The Guardian, who have been expansive in their coverage of this issue, note that according to the Government’s own data “more than 50% of Sri Lankans who arrive by boat have a legitimate claim for protection”. And point out that this “throws serious doubt over the minister’s claim that almost every person on board the boat did not engage Australia’s protection obligation”.


It is these fact, which led former (Liberal) Prime Minister Malcolm Fraser to observe on Twitter that: “Handing AS [asylum seekers] back to SL [Sri Lankan] navy at sea redolent off handing Jews to Nazis in 1930s.”

Fact #2: It is highly likely that Australia has breached international law, specifically the principle of non-refoulement which says that you cannot return the persecuted to their persecutor. Australia has voluntarily signed up to international conventions against torture and for the protection of refugees; both of which incorporate this principle.

At least one asylum seeker on board the boat of 41 was found to be a refugee – which means he or she had a well founded fear of persecution in Sri Lanka. Now, according to the Government, that individual ‘voluntarily’ chose to return. But were the Australian Government found to have encouraged this choice in any way, Australia would have contravened its international obligations.

Scott Morrison speaking to the media.

Fact #3: Sri Lanka has spent 27 of the last 31 years in the midst of a brutal civil war. Torture, rape and abductions were commonplace and often linked to government officials. Between 1983 and 2009 more than 100,000 people were killed and a further 1 million displaced from their homes.

While the war formally ended in 2009, Sri Lanka remains a dangerous place. The Sentinel Project, warns that “the overall risk of genocide in Sri Lanka is medium to high” and international organisations have documented multiple cases of abductions and torture taking place in Sri Lanka since the end of the war. Amnesty International ranks Sri Lanka as 5 out of 5 on the political terror scale.

Fact #4: When the 41 people who were processed at sea return to Sri Lanka, an uncertain fate awaits them. At best they’ll be arrested because Sri Lankan law prohibits its nationals from leading the country from a non-authorised port. At worst, they’ll be abused and possibly tortured.

All of this will happen in our country’s name. And it will happen because we let it.

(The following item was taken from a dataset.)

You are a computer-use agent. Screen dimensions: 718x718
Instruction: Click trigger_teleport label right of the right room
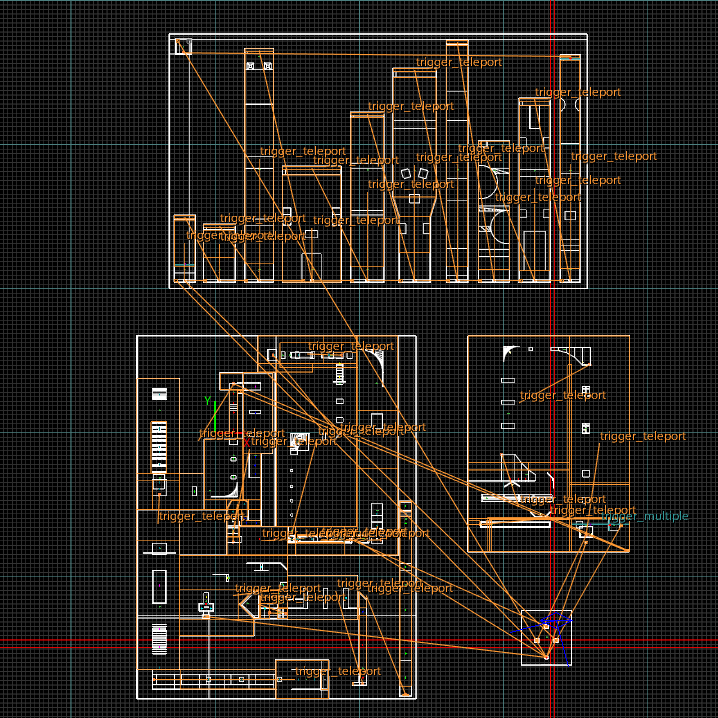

The 41 people who have been accounted for and the 153 whose whereabouts is unknown, fled their home countries out of fear. Regardless of whether they are refugees by law, they are likely to have faced unimaginable horrors over the past three decades in Sri Lanka.  They may have spent years languishing in refugee camps, struggling to see a future for themselves and their families.

Jamila Rizvi

They embarked on a journey to Australia asking for our help and were not only denied a new home but also a fair and adequate hearing under the international laws Australia signed up to.

This is what Obama meant by an empathy deficit. And empathy is something we must fight against our lesser natures to preserve – even when it might seem difficult, or tiring, or confusing.

Tonight’s decision by the High Court to protect 153 Sri Lankans for 24 hours longer, shows that compassion can move legal mountains when it’s directed in the right way. It is a small, temporary but brilliant win for empathy.

I know it’s hard to ask the Australian community to care right now. When the impact of a harsh budget is hurting you and your family, and your neighbour and your friends – it’s difficult to find the emotional space to hurt and worry on behalf of those who are far away.

That is understandable. Justifiable, even.

But think of this: Obama told that same group of graduating students that as you get older and experience more of the world, empathy gets harder, not easier. He said, “There’s no community service requirement in the real world; no one forcing you to care.  You’ll be free to live in neighbourhoods [sic] with people who are exactly like yourself, and send your kids to the same schools, and narrow your concerns to what’s going in your own little circle”.

Australia – please don’t allow your concerns to narrow to your own little circle.

Because all of this is happening in Australia’s name and in contravention of the things that were promised in Australia’s name.

And surely the collective empathy of Australians is enough to demand that it stops.